Diagnostic codes used in health care billing speed large-scale observational studies, but codes representing suicidal behavior are often omitted from records.
For signs of suicidal behavior in the electronic health record, Cosmin Bejan, PhD, Colin Walsh, MD, MA, and colleagues turned to natural language processing (NLP) of notes written by the patient care team.
As reported in Scientific Reports, the researchers developed machine learning-based NLP queries for suicidal ideation and suicide attempt, using them to process 200 million notes from 3.4 million deidentified records and rank 239,785 records that bore varying indications of these behaviors.
Among the 200 highest ranked records per each query, manual chart review found 197 cases of suicidal thoughts and 193 cases of attempted suicide.
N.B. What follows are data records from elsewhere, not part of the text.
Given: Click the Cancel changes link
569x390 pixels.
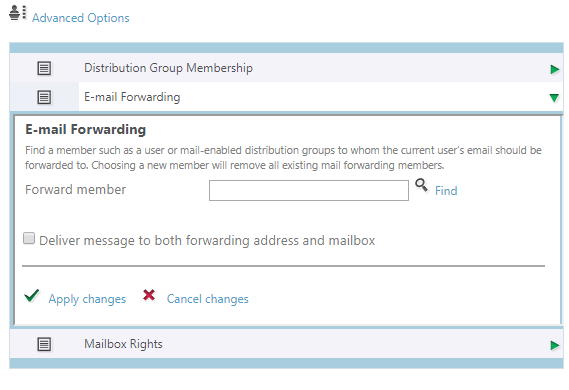Looking at the screenshot, I should click(x=208, y=299).
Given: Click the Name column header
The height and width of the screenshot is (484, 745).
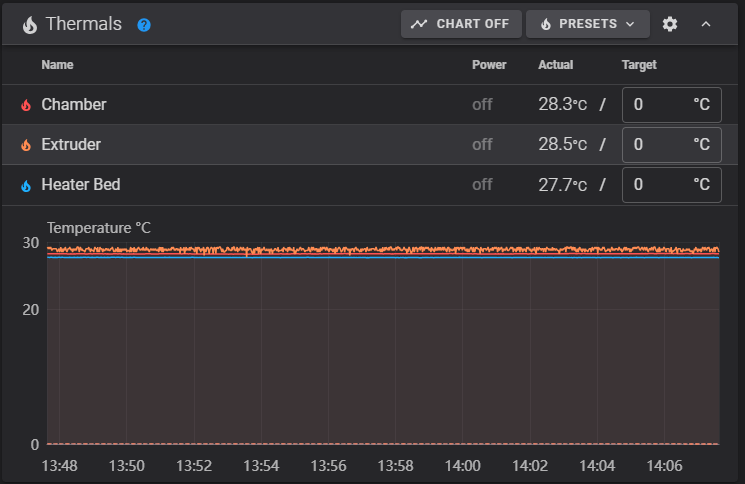Looking at the screenshot, I should pos(57,65).

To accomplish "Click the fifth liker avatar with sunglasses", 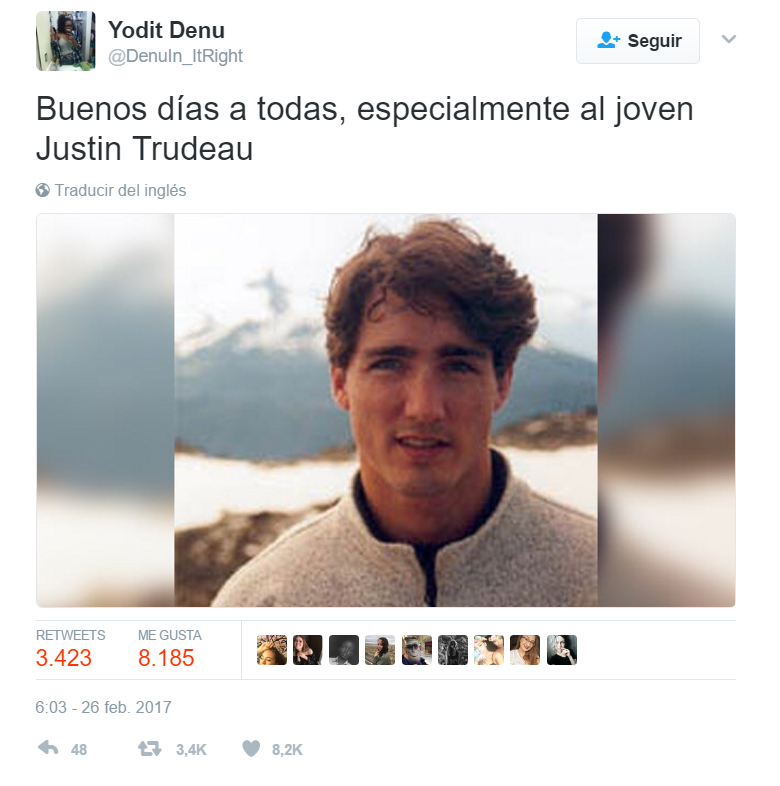I will (x=417, y=650).
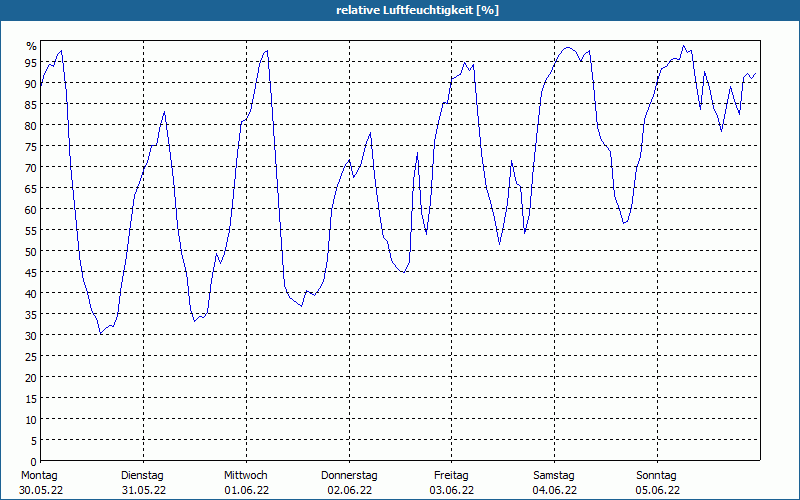Click the date 03.06.22 below Freitag
The width and height of the screenshot is (800, 500).
coord(452,490)
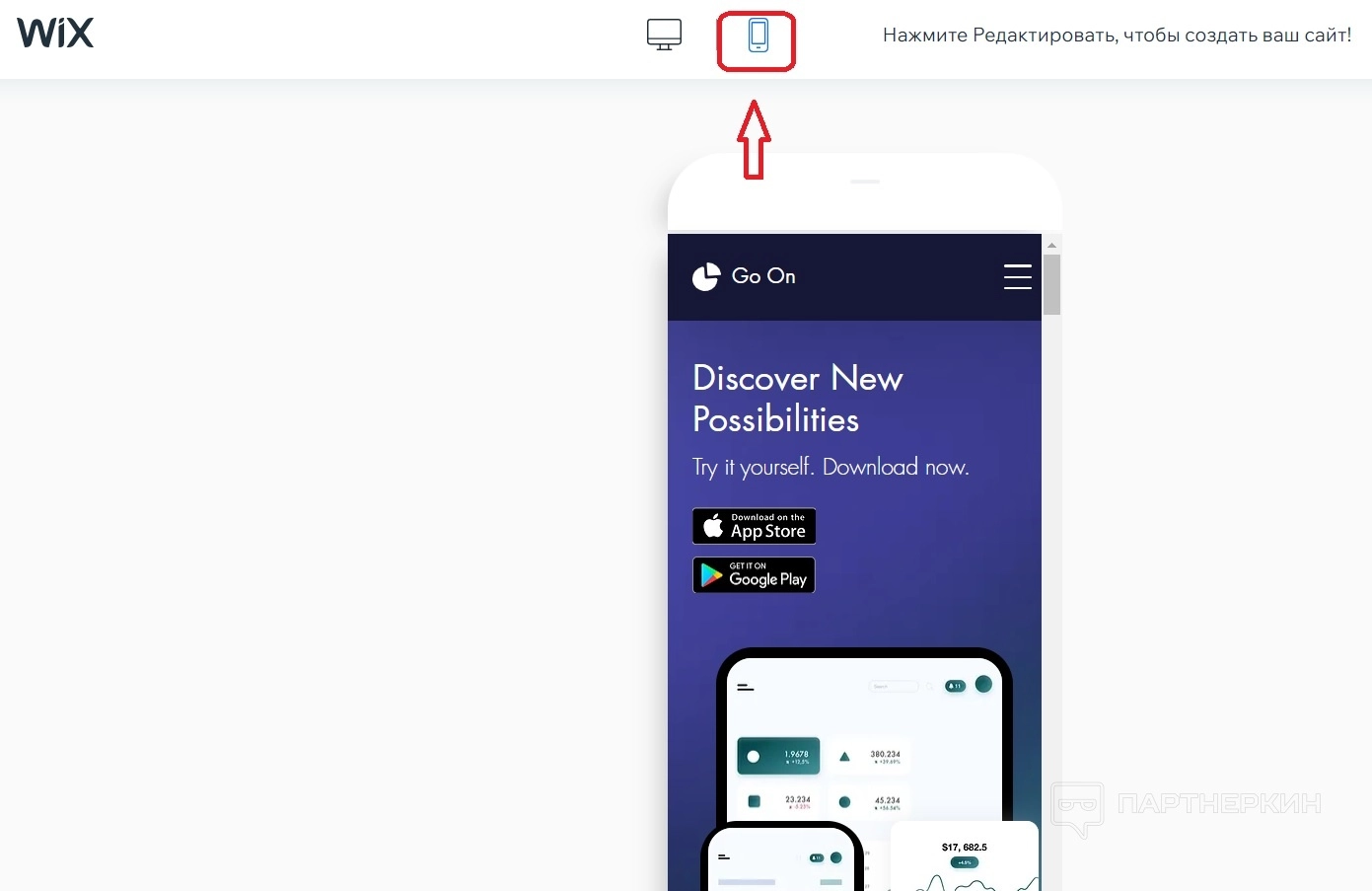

The higher a record’s NLP ranking, the greater was its likelihood of containing a diagnosis code for suicidal behavior.
Adding NLP helps identify suicidal behavior cases and could be used to directly improve real-time risk prediction algorithms, the authors conclude.
Others on the study include Michael Ripperger, Drew Wilimitis, Ryan Ahmed, MD, MBA, JooEun Kang, PhD, Katelyn Robinson, Theodore Morley and Douglas Ruderfer, PhD. The study was supported by the National Institutes of Health (MH121455).